Problem to solve: Write out exactly the lines between the line containing "Tick the Klant wacht checkbox" and the end of the records, counting both ends, and leave out all pictures.

Extracted data:
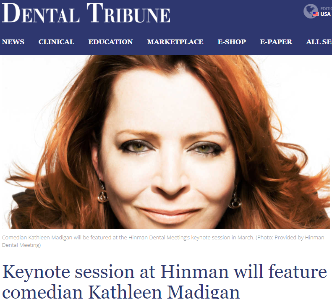Screen dimensions: 332x299
Task: Open the Dental Tribune logo homepage
Action: point(86,13)
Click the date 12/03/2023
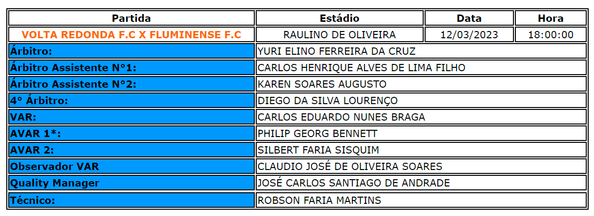594x216 pixels. click(469, 35)
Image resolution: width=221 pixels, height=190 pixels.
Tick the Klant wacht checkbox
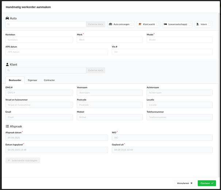[x=158, y=24]
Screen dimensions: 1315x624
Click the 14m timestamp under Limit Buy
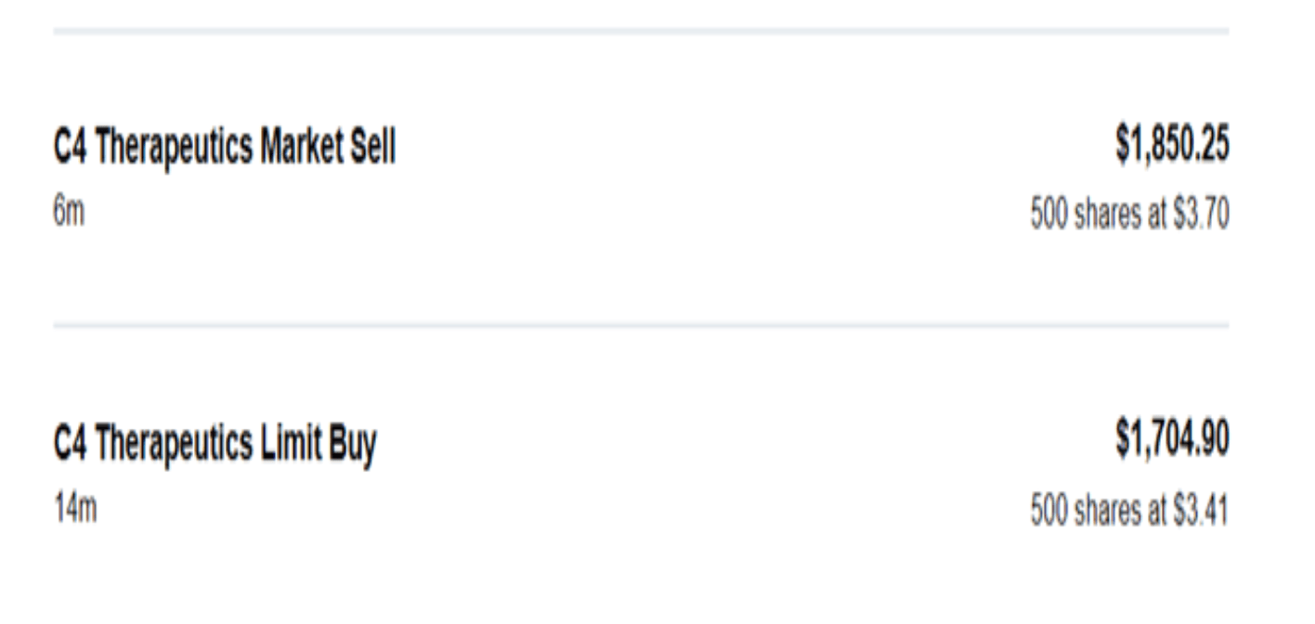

Solution for this exercise:
Tick the Klant wacht checkbox
[x=158, y=24]
Screen dimensions: 1315x624
Click the 14m timestamp under Limit Buy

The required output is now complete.